Data format
The URI tree kumo writes: where files land, the front-matter schema, and how to consume it.
A crawl writes one file per page into a tree under the data directory ($HOME/data
by default, or wherever --out points). The tree is the output: it is meant to
be read, grepped, diffed, and committed, not just produced.
Where a page lands
Each page becomes a Markdown file at pages/<host>/<path>.md. The path mirrors
the URL, with two rules:
- A directory URL (one ending in
/, including the host root) is written asindex.mdin that directory.https://example.com/becomespages/example.com/index.md;https://example.com/docs/becomespages/example.com/docs/index.md. - A URL with a query string folds the query into the filename so two pages that differ only by query do not collide.
$HOME/data/
pages/
quotes.toscrape.com/
index.md
login.md
author/
Albert-Einstein.md
tag/
life/
page/
1/
index.md
The same layout is addressable as a pages://<host>/<path> URI, which is how
on-host links are recorded inside each file (see below).
The file format
Every file is a JSON front-matter block fenced by ---json and ---, followed
by the page content as Markdown:
---json
{
"@id": "pages://quotes.toscrape.com/author/Albert-Einstein",
"@type": "pages/page",
"@fetched": "2026-06-14T02:34:03Z",
"url": "https://quotes.toscrape.com/author/Albert-Einstein",
"host": "quotes.toscrape.com",
"status": 200,
"title": "Quotes to Scrape",
"description": "Born: March 14, 1879 in Ulm, Germany",
"lang": "en",
"author": "Albert Einstein",
"links": [
{ "uri": "pages://quotes.toscrape.com/", "anchor": "Quotes to Scrape" }
],
"hash": "…",
"source": "extracted"
}
---
The main content of the page, as Markdown.

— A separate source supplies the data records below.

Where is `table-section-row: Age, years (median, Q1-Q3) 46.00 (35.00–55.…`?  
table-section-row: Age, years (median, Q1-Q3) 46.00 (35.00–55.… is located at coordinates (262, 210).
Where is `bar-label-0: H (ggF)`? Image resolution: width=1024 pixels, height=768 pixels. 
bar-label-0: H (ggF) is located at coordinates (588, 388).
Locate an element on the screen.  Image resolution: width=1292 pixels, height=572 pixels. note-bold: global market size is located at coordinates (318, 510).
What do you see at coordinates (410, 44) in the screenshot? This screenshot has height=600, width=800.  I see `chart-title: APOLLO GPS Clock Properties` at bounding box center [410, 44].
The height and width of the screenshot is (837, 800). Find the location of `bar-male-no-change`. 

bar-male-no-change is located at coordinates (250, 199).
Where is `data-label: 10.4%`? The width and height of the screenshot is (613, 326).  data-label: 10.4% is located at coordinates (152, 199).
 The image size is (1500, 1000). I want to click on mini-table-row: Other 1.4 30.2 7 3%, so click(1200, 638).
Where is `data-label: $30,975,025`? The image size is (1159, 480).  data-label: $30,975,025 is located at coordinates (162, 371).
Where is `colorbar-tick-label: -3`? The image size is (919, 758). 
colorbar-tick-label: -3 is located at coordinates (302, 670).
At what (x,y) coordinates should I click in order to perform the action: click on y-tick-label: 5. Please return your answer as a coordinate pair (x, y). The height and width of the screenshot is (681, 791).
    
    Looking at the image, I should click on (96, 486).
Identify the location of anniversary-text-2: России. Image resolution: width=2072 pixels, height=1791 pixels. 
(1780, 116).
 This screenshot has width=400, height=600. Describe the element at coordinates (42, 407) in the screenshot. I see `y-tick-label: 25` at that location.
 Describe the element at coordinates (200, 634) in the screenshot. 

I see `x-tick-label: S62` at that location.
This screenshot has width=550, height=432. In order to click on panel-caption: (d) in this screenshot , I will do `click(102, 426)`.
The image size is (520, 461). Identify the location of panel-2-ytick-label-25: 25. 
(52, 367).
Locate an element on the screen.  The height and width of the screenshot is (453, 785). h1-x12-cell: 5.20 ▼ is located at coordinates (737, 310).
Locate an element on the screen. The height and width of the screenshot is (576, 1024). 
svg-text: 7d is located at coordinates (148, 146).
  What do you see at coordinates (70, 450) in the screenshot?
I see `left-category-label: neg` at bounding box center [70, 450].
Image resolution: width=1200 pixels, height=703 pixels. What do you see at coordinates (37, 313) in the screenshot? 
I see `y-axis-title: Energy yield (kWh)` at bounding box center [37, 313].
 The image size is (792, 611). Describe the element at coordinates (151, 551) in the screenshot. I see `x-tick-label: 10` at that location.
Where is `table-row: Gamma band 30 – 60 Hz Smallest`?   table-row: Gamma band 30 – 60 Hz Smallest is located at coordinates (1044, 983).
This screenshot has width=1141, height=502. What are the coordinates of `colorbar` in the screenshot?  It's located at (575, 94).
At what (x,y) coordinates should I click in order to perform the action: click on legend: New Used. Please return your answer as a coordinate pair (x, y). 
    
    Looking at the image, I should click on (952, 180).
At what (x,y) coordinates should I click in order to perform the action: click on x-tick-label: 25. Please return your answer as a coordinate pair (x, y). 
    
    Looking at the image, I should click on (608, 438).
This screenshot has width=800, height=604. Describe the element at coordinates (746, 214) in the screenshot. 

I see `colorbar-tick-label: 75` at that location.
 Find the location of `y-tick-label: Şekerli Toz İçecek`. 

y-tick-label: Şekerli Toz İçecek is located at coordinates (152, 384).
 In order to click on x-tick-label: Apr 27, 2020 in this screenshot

The front-matter carries the structured record; the converted Markdown is the body. The body is not repeated inside the front-matter, so the file reads cleanly and the content lives in exactly one place.
Front-matter fields
| Field | Meaning |
|---|---|
@id |
The page URI, pages://<host>/<path> |
@type |
pages/page, or pages/unchanged for a conditional-GET 304 |
@fetched |
When the page was fetched (RFC 3339) |
url |
The absolute source URL |
host |
The crawled host |
status |
HTTP status code |
title, description |
Page title and meta description |
lang |
Document language |
canonical |
The page's declared canonical URL, if any |
author, site_name |
From metadata and OpenGraph |
published, modified |
Article dates, if declared |
og |
OpenGraph properties, keyed by their full og: name |
jsonld |
Raw JSON-LD blocks found on the page |
links |
Outbound links: on-host as pages:// URIs, off-host as absolute URLs |
hash |
SHA-256 of the body, for change detection |
source |
How the body was produced: extracted or raw-md |
Pages with no body (an error, a redirect, a non-HTML response, or a 304) are not written, so re-crawling does not churn the tree with empty files.
Consuming the tree
Because the format is plain files, the usual tools work. Pull a field out of every page with a front-matter aware query, or read the records back through kumo itself:
# Every page already crawled for a host, as JSON, offline:
kumo pages quotes.toscrape.com -o jsonl | jq -r '.url + "\t" + .title'
# Find pages that link somewhere specific:
kumo pages quotes.toscrape.com -o jsonl \
| jq -r 'select(.links[]?.uri == "pages://quotes.toscrape.com/login") | .url'
The pages command reads the tree without touching the network, so it stays
useful long after a crawl. Since the tree is just files, it also versions
cleanly: commit $HOME/data and each crawl becomes a diff you can review.